RIP Stanley Cavell
Posted: June 20, 2018 Filed under: America Since 1945, film, writing 1 CommentHere is an obituary of the Harvard philosopher, who has left this Earth. To be honest with you, most of Cavell’s work is over my head. Much of it seems to deal with the ultimate breakdown of language and the difficulty of meaning anything.
Cavell wrote the epigraph for my favorite book:
and at some point, somebody (Etan?) recommended I check out:
which meant a lot to me.
This book is a study of seven screwball comedies:
The Lady Eve
It Happened One Night
Bringing Up Baby
The Philadelphia Story
His Girl Friday
Adam’s Rib
The Awful Truth
These Cavell calls comedies of remarriage. They’re stories (mostly) where the main characters have a history, and the plots involve the tangles as they struggle, fight, and reconnect.
What the book really gets it is: what is revealed about us or our society when we look at what we find pleasing and appropriate in romantic comedies? Why do we root for Cary Grant instead of Jimmy Stewart in The Philadelphia Story for instance?

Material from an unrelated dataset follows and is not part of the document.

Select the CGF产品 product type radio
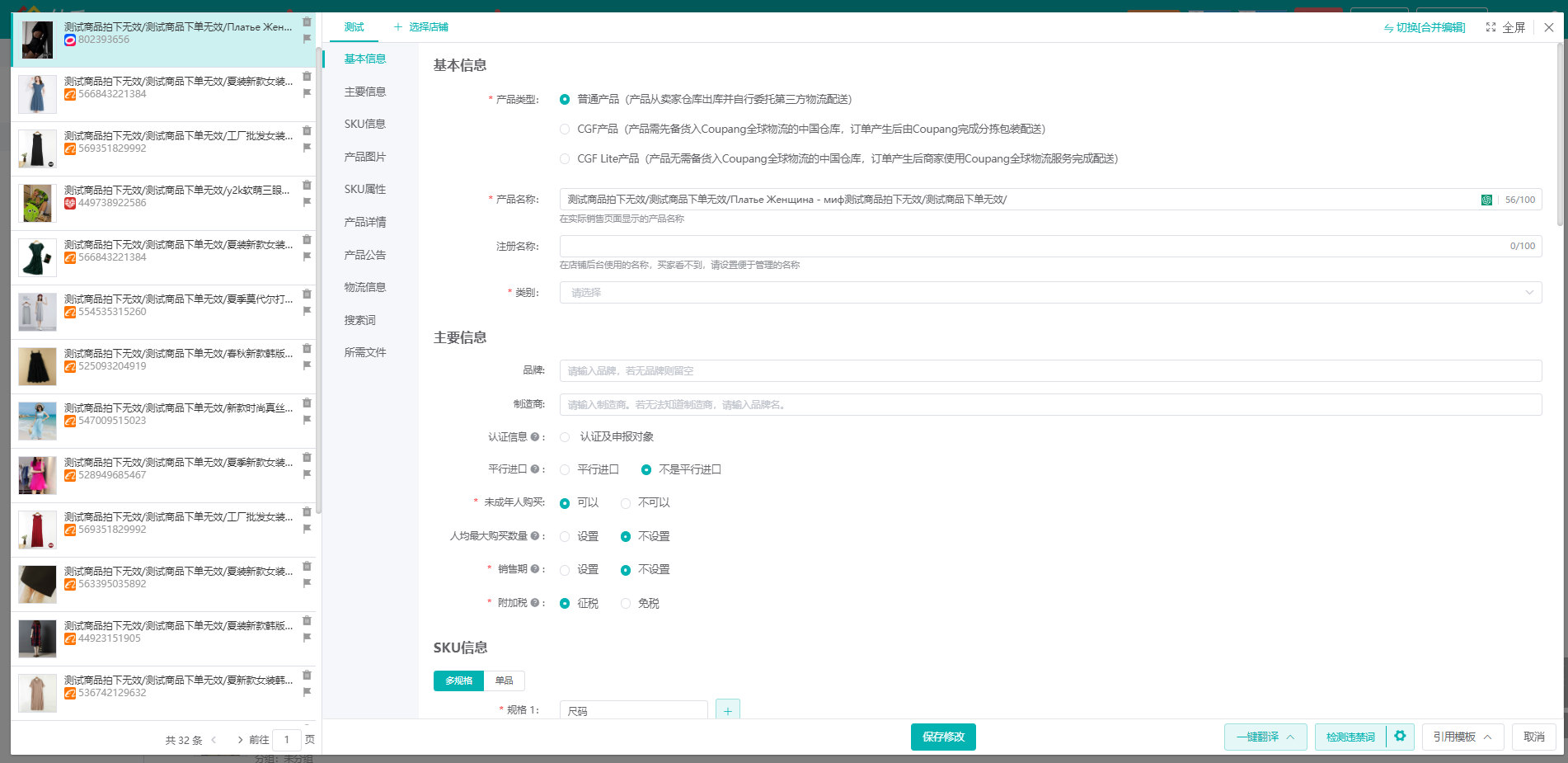Image resolution: width=1568 pixels, height=763 pixels. point(565,130)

It’s fun to watch these movies and read this book.
It’s dense for sure. I read it before the Age of Phones, not sure how I’d fair today. But I still think about insights from it.

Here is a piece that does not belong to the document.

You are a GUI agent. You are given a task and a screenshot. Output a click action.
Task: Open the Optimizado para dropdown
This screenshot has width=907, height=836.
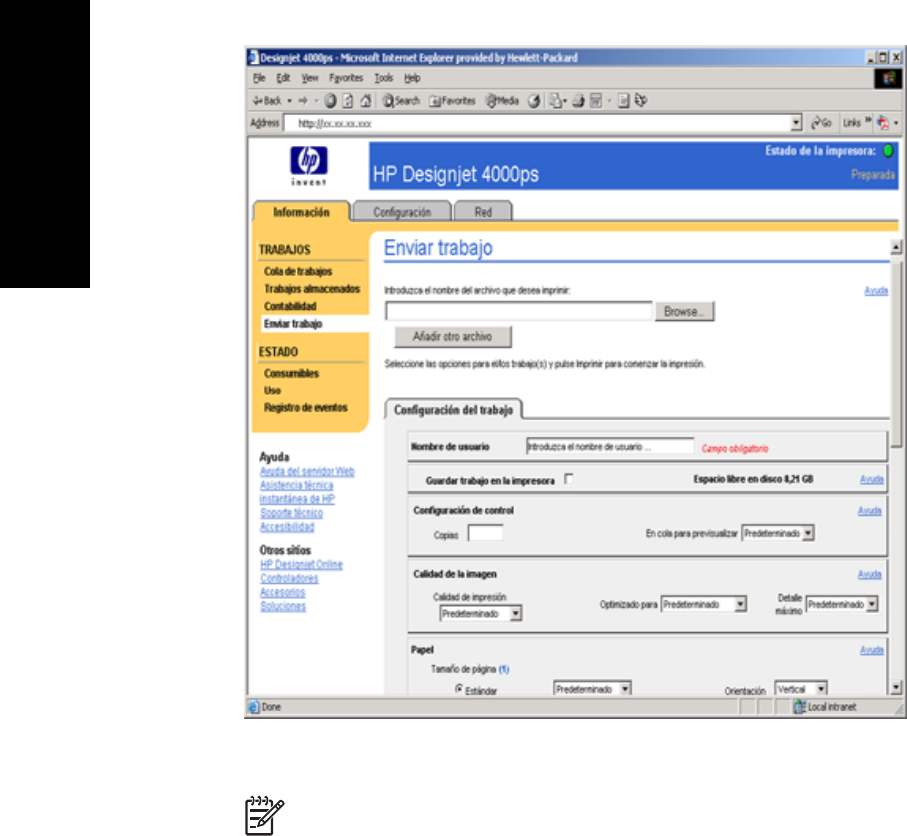click(704, 604)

At one point Cavell says (in a parenthetical!):
I do not wish, in trying for a moment to resist, or scrutinize, the power of Spencer Tracy’s playfulness, to deny that I sometimes feel Katherine Hepburn to lack a certain humor about herself, to count the till a little too often. But then I think of how often I have cast the world I want to live in as one in which my capacities for playfulness and for seriousness are not used against one another, so against me. I am the lady they always want to saw in half.
Cool phrase.
RIP to a real one!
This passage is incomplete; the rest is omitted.